→ BRIEF: A faithful copy of each record is required, minus the images.

Stored items:
-----
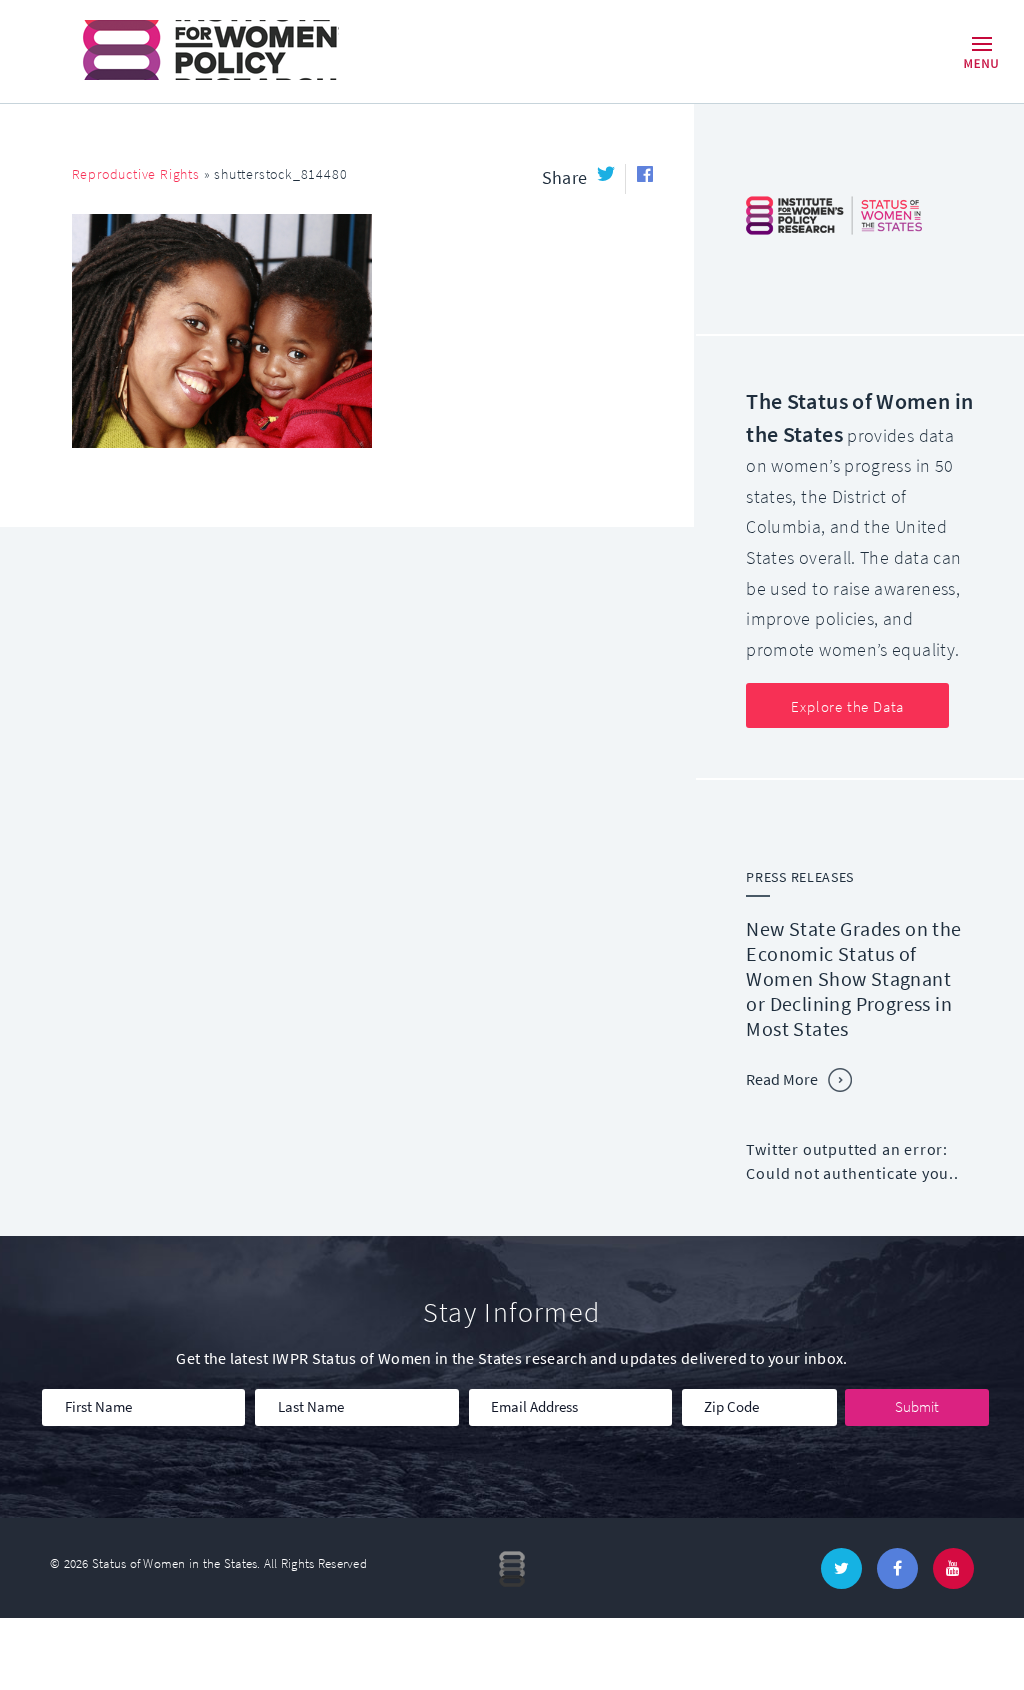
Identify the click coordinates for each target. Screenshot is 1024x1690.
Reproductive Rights (136, 174)
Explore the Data (847, 707)
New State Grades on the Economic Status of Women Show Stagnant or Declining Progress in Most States (853, 979)
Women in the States (182, 50)
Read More (782, 1079)
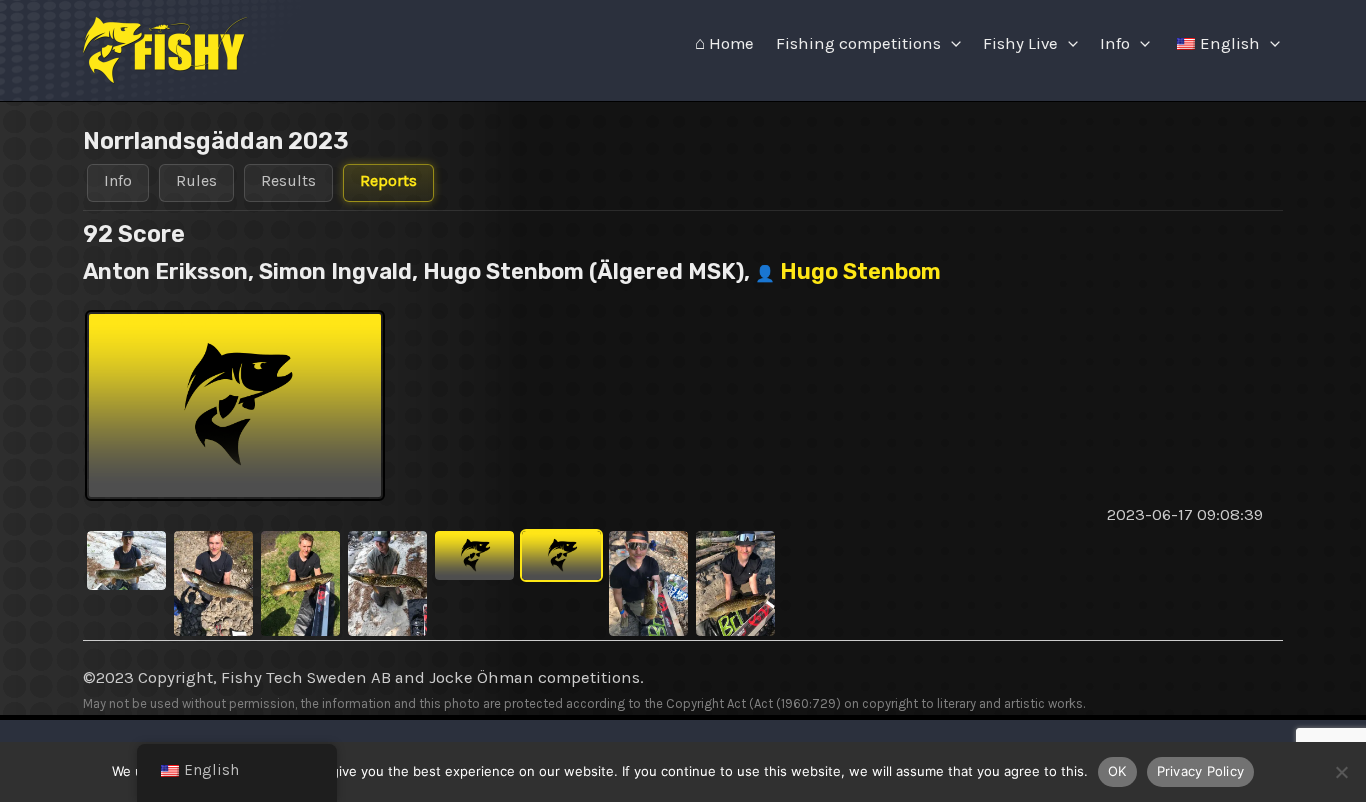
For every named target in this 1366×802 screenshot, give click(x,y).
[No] (1341, 772)
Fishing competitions (858, 43)
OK (1117, 771)
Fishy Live (1020, 43)
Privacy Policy (1201, 771)
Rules (196, 180)
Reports (388, 180)
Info (1115, 43)
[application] (951, 44)
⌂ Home (724, 43)
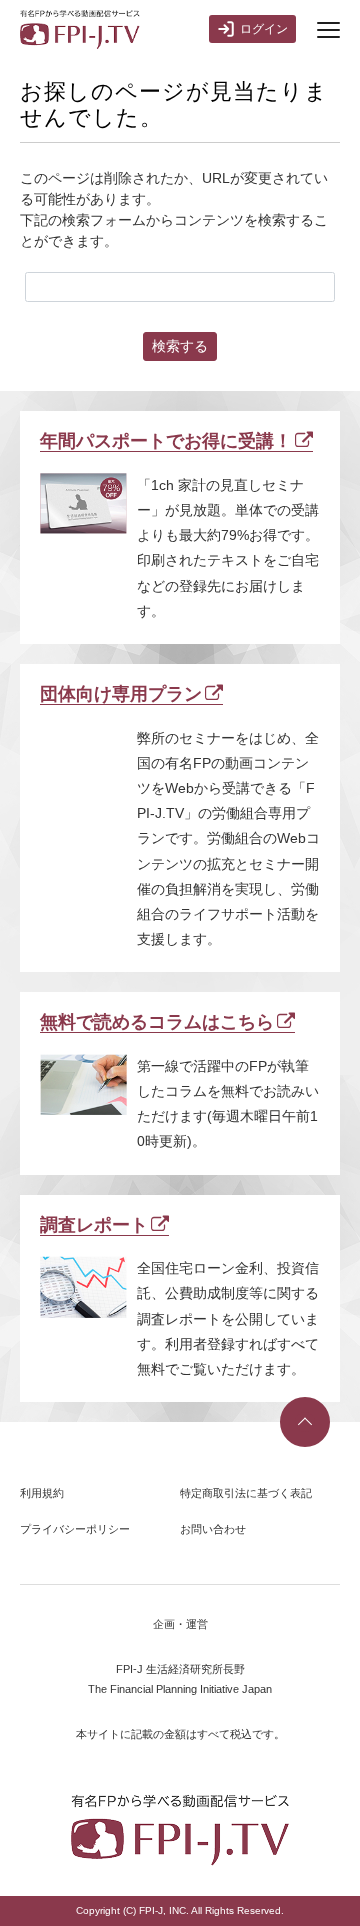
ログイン (264, 29)
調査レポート (94, 1225)
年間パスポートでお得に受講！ (166, 441)
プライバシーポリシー (75, 1529)
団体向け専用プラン (121, 694)
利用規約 (42, 1493)
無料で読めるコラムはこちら (157, 1022)
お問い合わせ (213, 1529)
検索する (180, 346)
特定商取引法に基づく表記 (246, 1493)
-----
→ RESULT:
Identify the click coordinates for each target. Screenshot is 1024x1690.
Reproductive Rights (136, 174)
Explore the Data (847, 707)
New State Grades on the Economic Status of Women Show Stagnant or Declining Progress in Most States (853, 979)
Women in the States (182, 50)
Read More (782, 1079)
For every named target in this 1366×802 screenshot, give click(x,y).
[No] (1341, 772)
Fishing competitions (858, 43)
OK (1117, 771)
Fishy Live (1020, 43)
Privacy Policy (1201, 771)
Rules (196, 180)
Reports (388, 180)
Info (1115, 43)
[application] (951, 44)
⌂ Home (724, 43)
ログイン (264, 29)
調査レポート (94, 1225)
年間パスポートでお得に受講！ (166, 441)
プライバシーポリシー (75, 1529)
団体向け専用プラン (121, 694)
利用規約 (42, 1493)
無料で読めるコラムはこちら (157, 1022)
お問い合わせ (213, 1529)
検索する (180, 346)
特定商取引法に基づく表記 (246, 1493)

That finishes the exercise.